AEGH2023

CARACTERIZACIÓN DE LA RESPUESTA EPIGENÓMICA DEL EPITELIO RESPIRATORIO FRENTE AL TRATAMIENTO CON SALBUTAMOL Back
Poster Nº: P0073
Autores: Javier Pérez García; Maria Pino-yanes; Elizabeth G. Plender; Jamie L. Everman; Celeste Eng; Nathan D. Jackson; Camille M. Moore; Kenneth B. Beckman; Vivian Medina; Obese Asthma Study Group; José Rodríguez Santana; Jesús Villar; Elad Ziv; Max A. Seibold; Esteban G. Burchard
Area: 15. Genómica funcional y epigenómica
 
01. Introducción y Objetivos: Breve introducción indicando el propósito del estudio.:

El salbutamol es el principal broncodilatador empleado en el asma, pero su impacto sobre el epigenoma respiratorio es desconocido. El objetivo de este estudio fue caracterizar los cambios en la metilación del ADN (mADN) inducidos por salbutamol en epitelio respiratorio y evaluar sus implicaciones funcionales.

02. Métodos: Descripción concisa de los métodos utilizados:

La mADN se evaluó empleando la micromatriz Infinium MethylationEPIC (Illumina) en cultivos celulares del epitelio respiratorio de 97 individuos sometidos a ensayos in vitro de exposición a salbutamol en los que se realizó un estudio de epigenoma completo (EWAS). Los modelos fueron corregidos por heterogeneidad celular y ascendencia genética, y se realizaron ajustes por comparaciones múltiples (p<9x10-8). Los resultados fueron validados en muestras nasales y bronquiales de 10 individuos independientes. Además, se realizaron análisis regionales de metilación diferencial, análisis de sensibilidad y enriquecimiento y análisis del locus del rasgo cuantitativo (QTL) empleando datos de secuenciación de genomas completos y RNA-seq.

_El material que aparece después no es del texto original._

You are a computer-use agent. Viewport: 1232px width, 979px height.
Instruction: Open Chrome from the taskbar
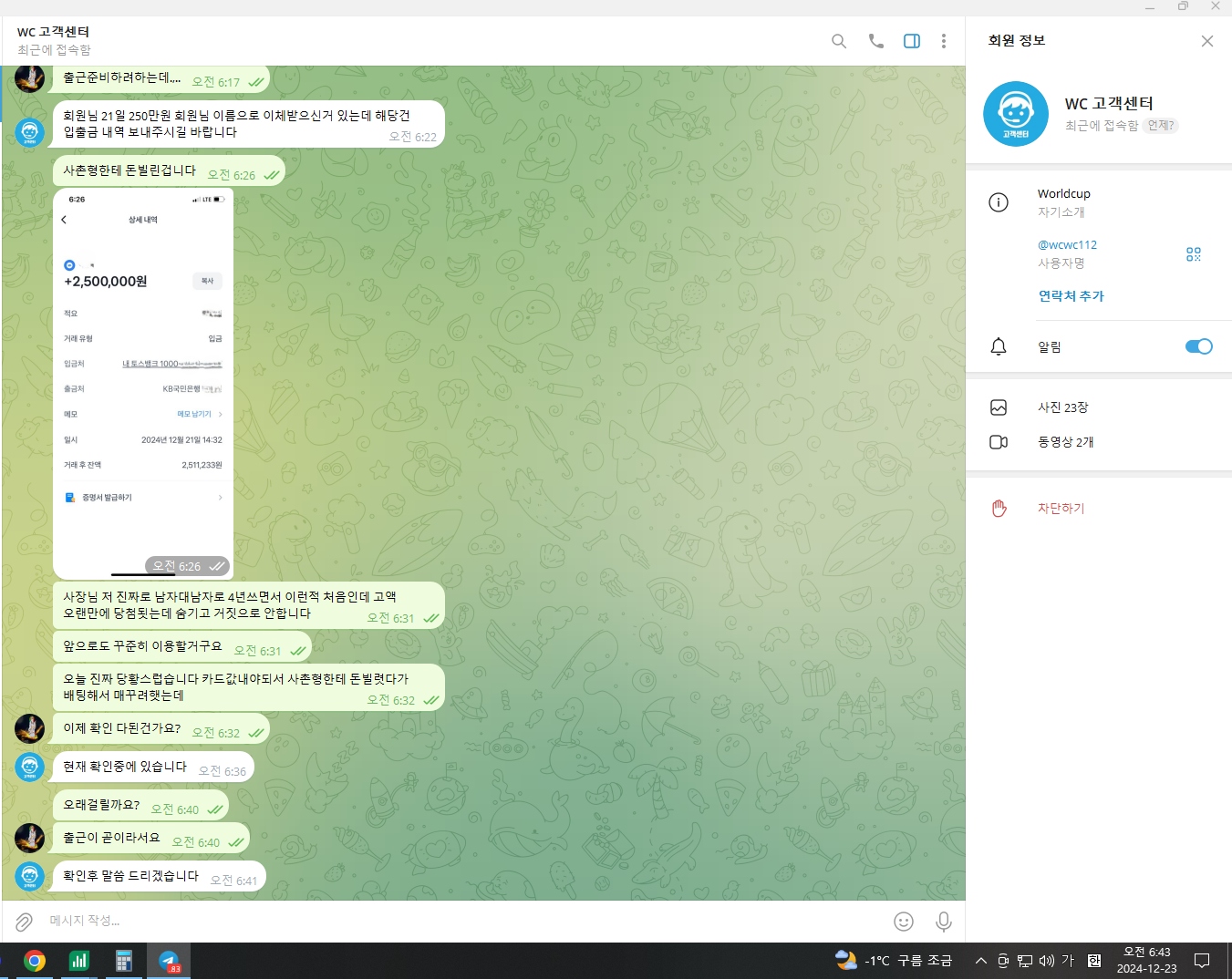(35, 961)
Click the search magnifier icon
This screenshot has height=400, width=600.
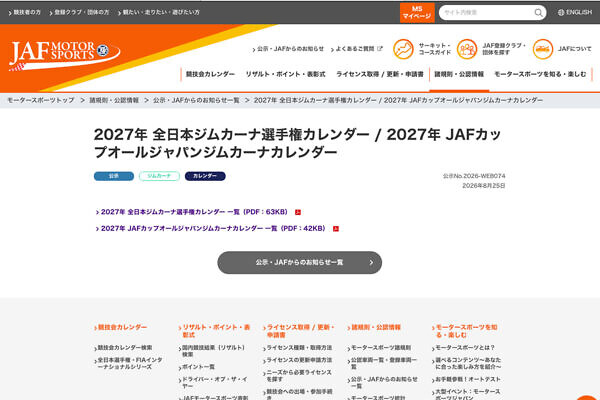click(x=538, y=13)
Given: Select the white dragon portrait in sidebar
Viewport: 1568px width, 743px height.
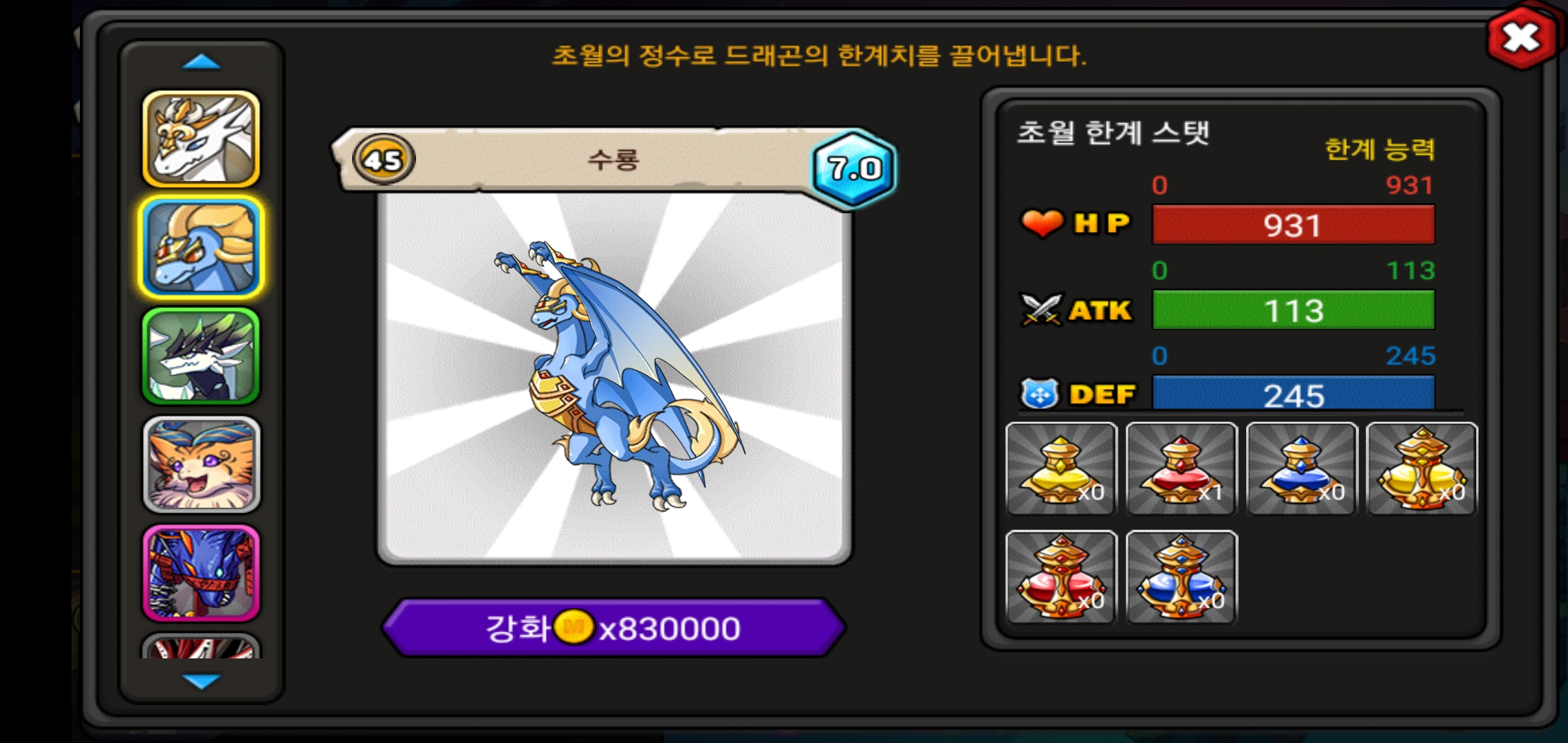Looking at the screenshot, I should click(x=201, y=139).
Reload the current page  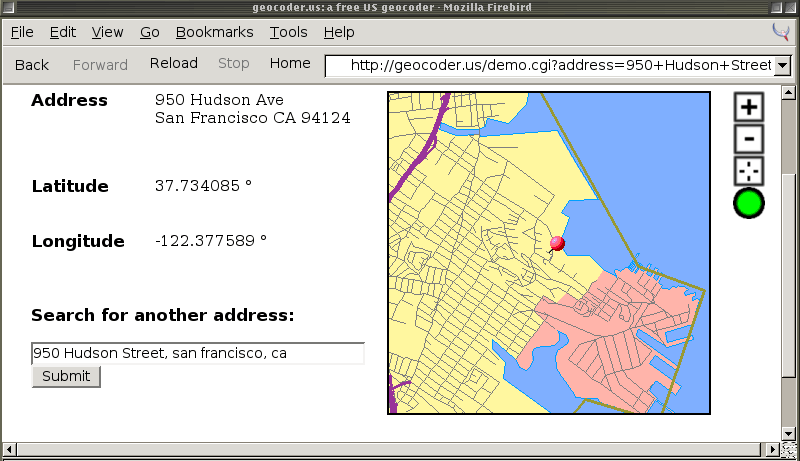coord(174,63)
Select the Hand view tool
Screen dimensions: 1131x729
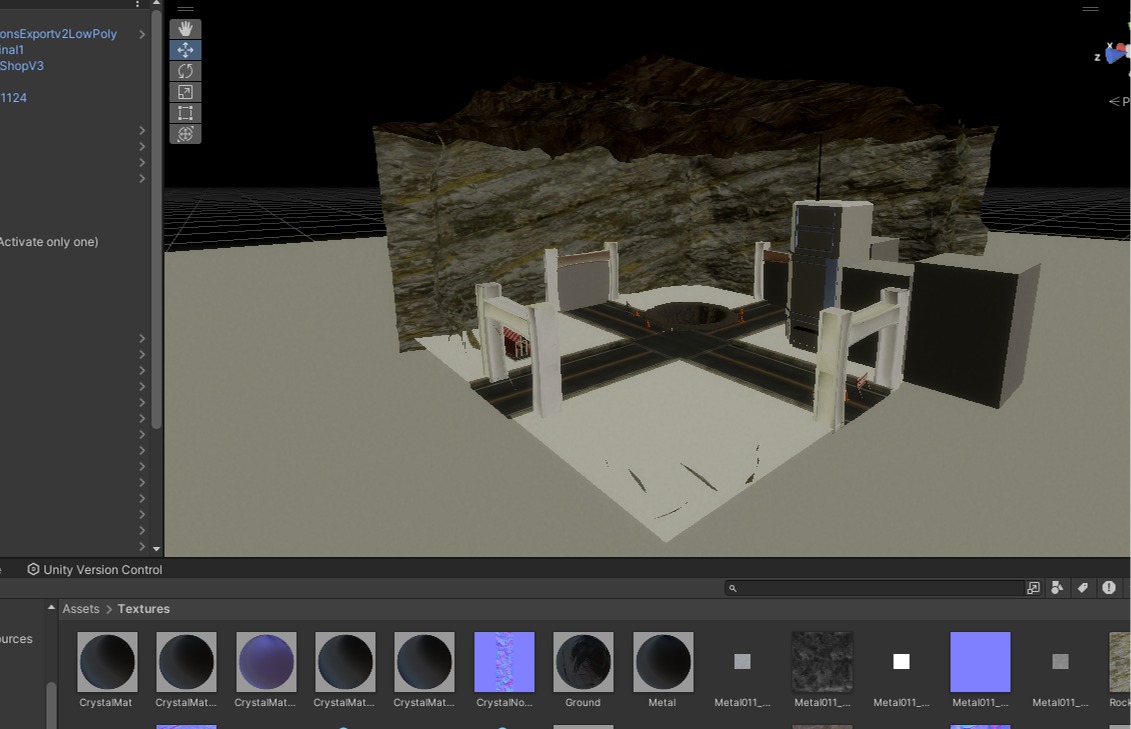pyautogui.click(x=185, y=29)
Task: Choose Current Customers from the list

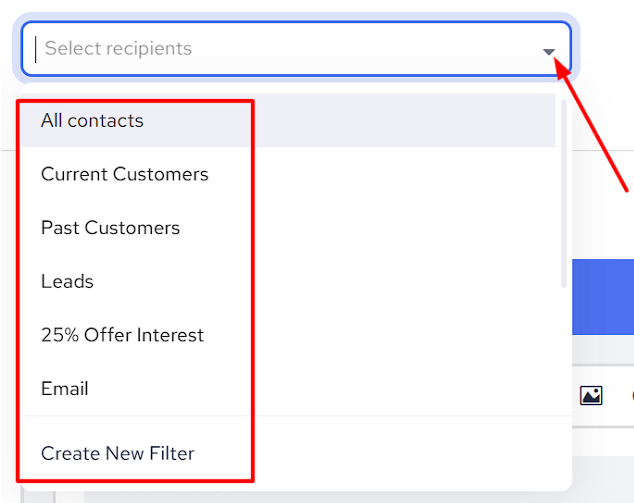Action: (x=125, y=174)
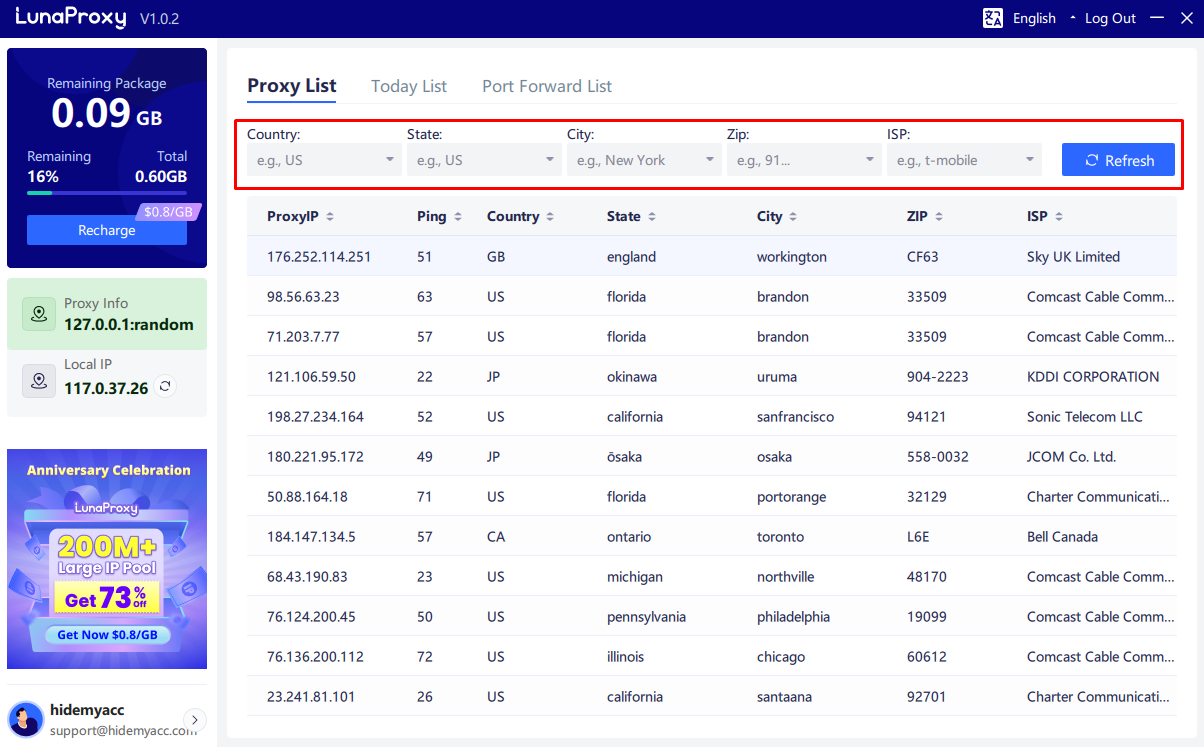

03. Resultados: Resumen de los resultados obtenidos:

Se identificaron 22 CpGs y 9 regiones diferencialmente metiladas asociadas con la exposición a salbutamol en epitelio nasal a nivel genómico. Las CpGs cg23032799 (CREB3L1), cg00483640 (MYLK4-LINC01600) y cg05673431 (KSR1) fueron validadas en muestras independientes (tasa de falsos descubrimientos [FDR]<0.05) y no demostraron asociación con el estatus y gravedad del asma. Se identificaron tres variantes genéticas independientes asociadas con los niveles de mADN de estas tres CpGs, así como un impacto de las CpGs cg10290200 (FLNC) y cg05673431 (KSR1) sobre la expresión génica (FDR<0.05). El efecto de la CpG cg23032799 (CREB3L1) fue validado en epitelio bronquial (p=0.030) y asociado con la respuesta broncodilatadora (p=0.004). Finalmente, se observó un enriquecimiento en genes implicados en las rutas de señalización de IL-2, TNF-α y NF-κB (FDR<0.05).

04. Conclusiones: Basadas en los resultados obtenidos:

Este estudio reveló la existencia de modificaciones en la mADN inducidas por salbutamol en el epitelio respiratorio potencialmente implicadas en rutas biológicas relacionadas con el asma.